Она долго молчала, потом обняла меня за плечи и сказала: «Знаешь, мой петушок…» Я так крупно вздрогнул от этих слов, что ее руки посыпались на сидение с моих плеч. А она улыбнулась мне как ни в чем не бывало и говорит: «От меня у Витали тайн не было, да и не вижу я в том ничего постыдного, ни он, ни ты не перестали быть хорошими людьми после этого. А потому я теперь тебя всегда и всюду буду называть так, «мой петушок». Сказала так и погладила меня по голове.
Растрогала она меня всем этим. Но дальше разговор пошел суровый.

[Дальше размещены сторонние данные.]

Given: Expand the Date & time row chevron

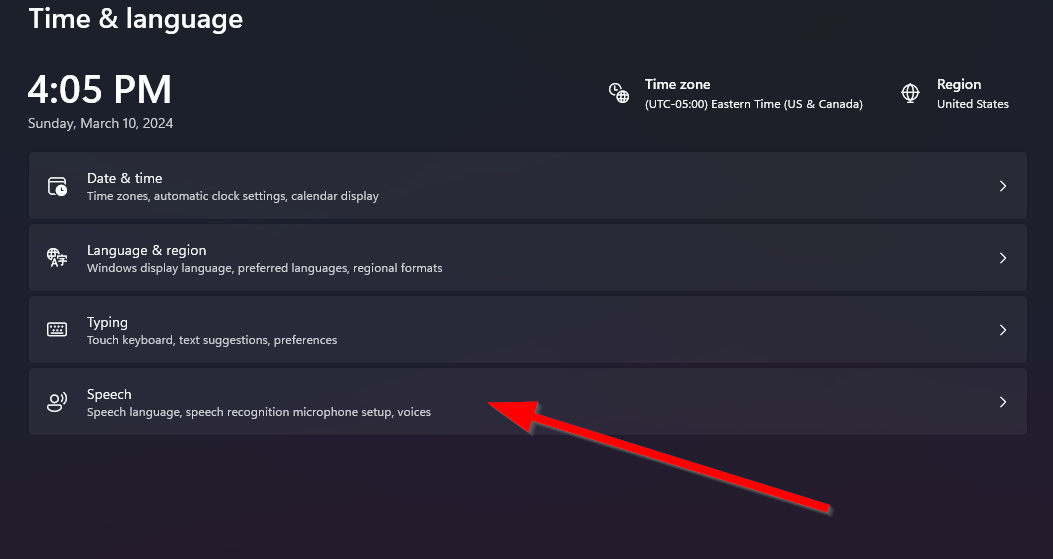Looking at the screenshot, I should [1002, 186].
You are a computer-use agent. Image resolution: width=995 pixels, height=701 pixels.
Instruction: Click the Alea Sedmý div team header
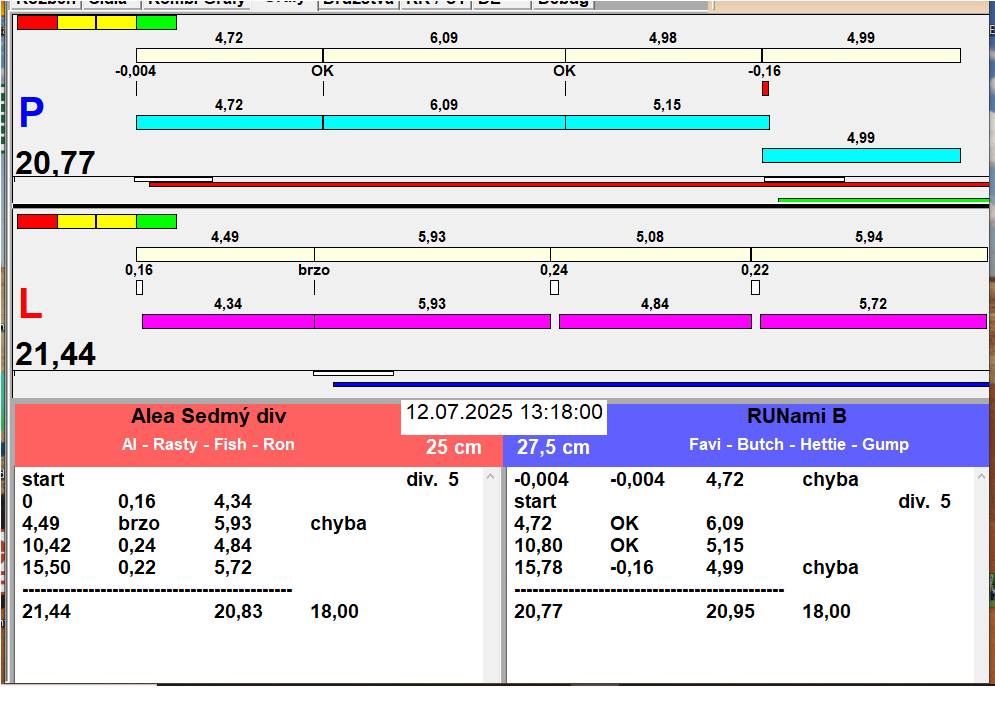click(x=208, y=417)
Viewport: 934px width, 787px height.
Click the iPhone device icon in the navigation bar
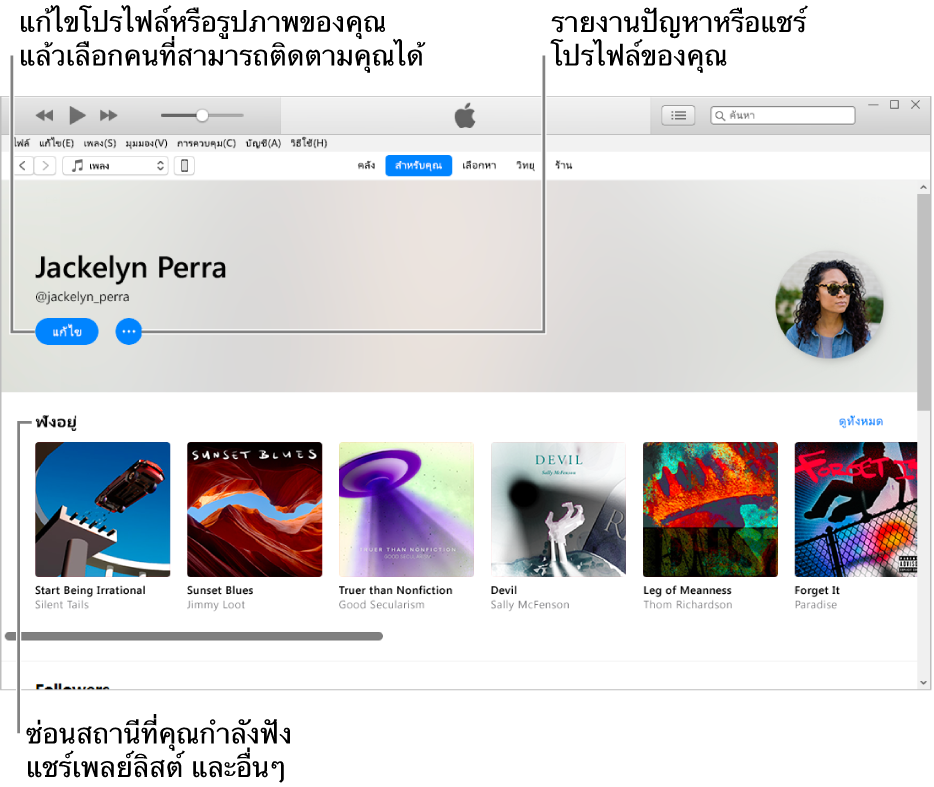[x=184, y=165]
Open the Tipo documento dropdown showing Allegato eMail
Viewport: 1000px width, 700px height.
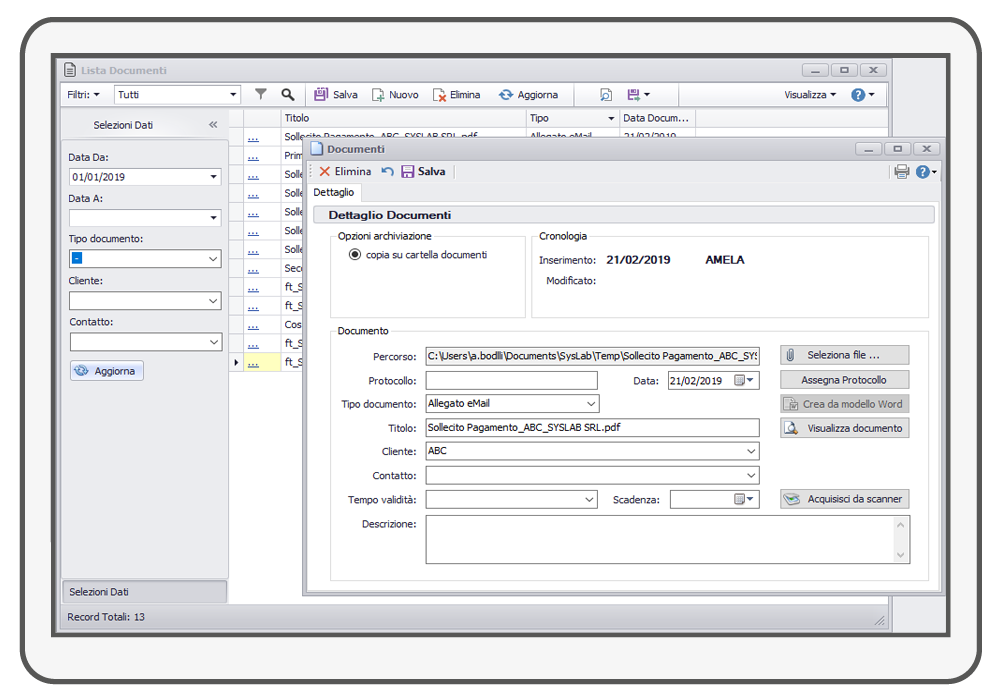591,404
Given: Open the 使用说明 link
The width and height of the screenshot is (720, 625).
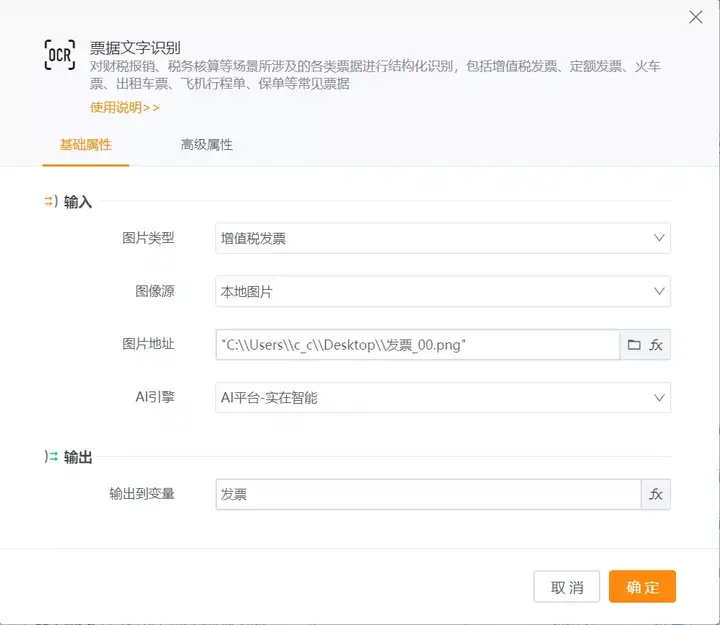Looking at the screenshot, I should pos(124,108).
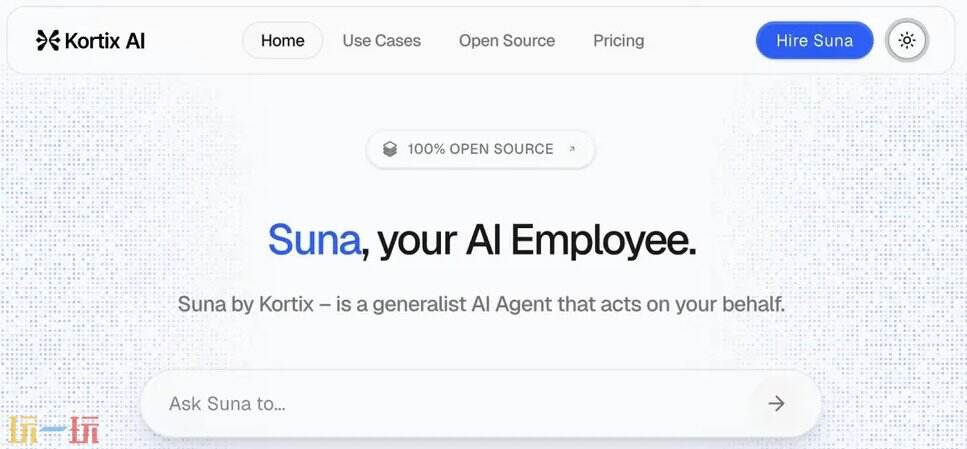Image resolution: width=967 pixels, height=449 pixels.
Task: Click the sun icon in the theme toggle
Action: (907, 41)
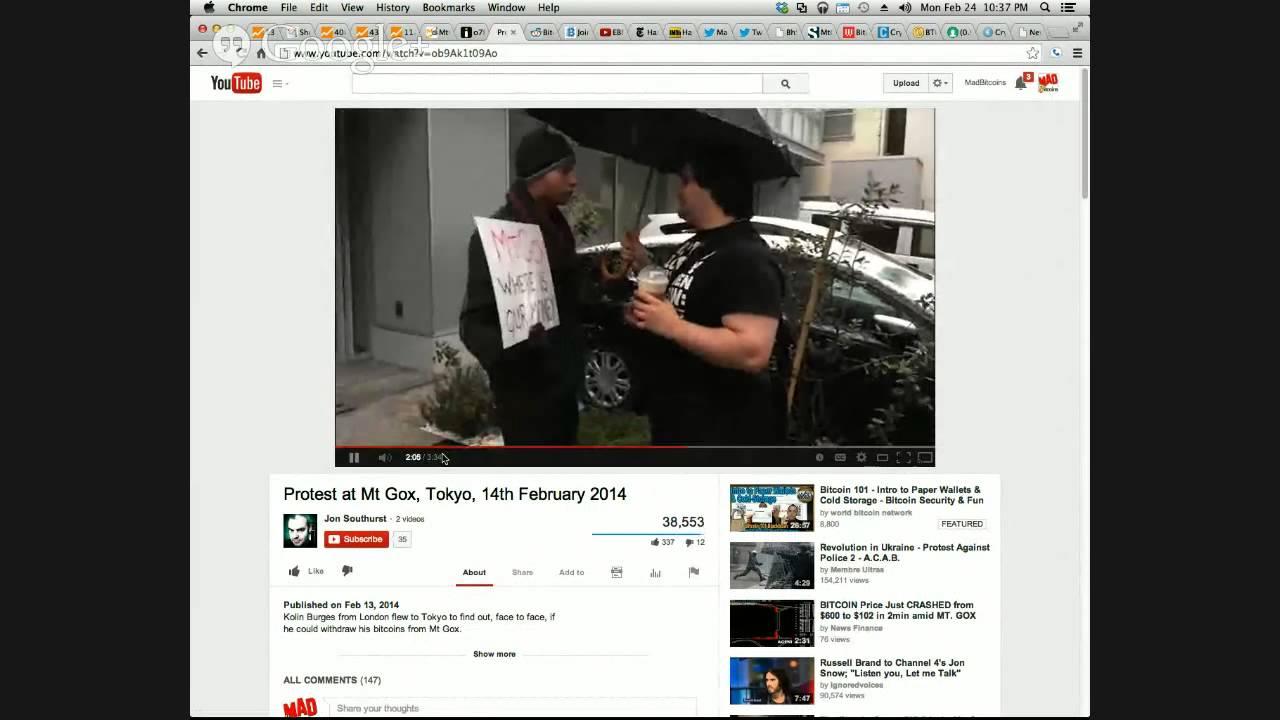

«Во имя вашей дружбы с Виталием Павловичем, - говорит она, - ты должен помочь мне найти заказчика его убийства. Один след у тебя уже есть. Это встречавшие тебя люди на «Москвиче». Ты опознал их как убийц моего мужа. Забудь про это. Теперь это ниточка, которая возможно приведет нас к главарю. Они найдут тебя, и, думаю, уже сегодня вечером. Не скрывай, что тебя перехватила я, Копова вдова, скажи, что ты этого не хотел и не ожидал, но чтишь субординацию. Особо меня не обругивай, это может вызвать у них подозрение, скажи только так, причем в точности: «Деньжат, стерва, на обзаведение маловато дала». Если спросят, сколько, поманежь их маленько, а потом назови сумму, побольше той, которую они на своем веку имели. У них сразу мысль появится, что именно я и держу вашу кассу, коль скоро такими суммами распоряжаюсь, но ты подними их на смех. Мол, где вы такое видели, чтобы баба общак держала, да и Копытов воровские законы знал и выполнял их, и не мог он никогда сбросить общак своей жене. Дальше действуй по обстановке. Если они будут терять терпенье, говори, что ты почти вышел на казначея, делай вид, что ошибся, что общак и вправду может быть у меня, и говори им, что скоро узнаешь это точно. За меня не бойся, будь раскованней. Со мной встретишься только тогда, когда сможешь сообщить мне, кто заказал Виталю. Деньги на все про все будешь добывать сам, кроме той суммы, которую я выдам тебе сегодня. Вот это телефон запомни, как имя родной мамаши. По нему ты всегда отыщешь меня».
Мы приехали в замызганную районную гостиницу, где она мне заказала шикарный одноместный номер. В нем мы и простились с ней на целых два долгих года.
Она укатила на своем «Мерседесе» в Москву, а я пошел в ресторанчик при гостинице. Я сел за свободный столик, заказал громадный обед, и тут ко мне подсели те двое.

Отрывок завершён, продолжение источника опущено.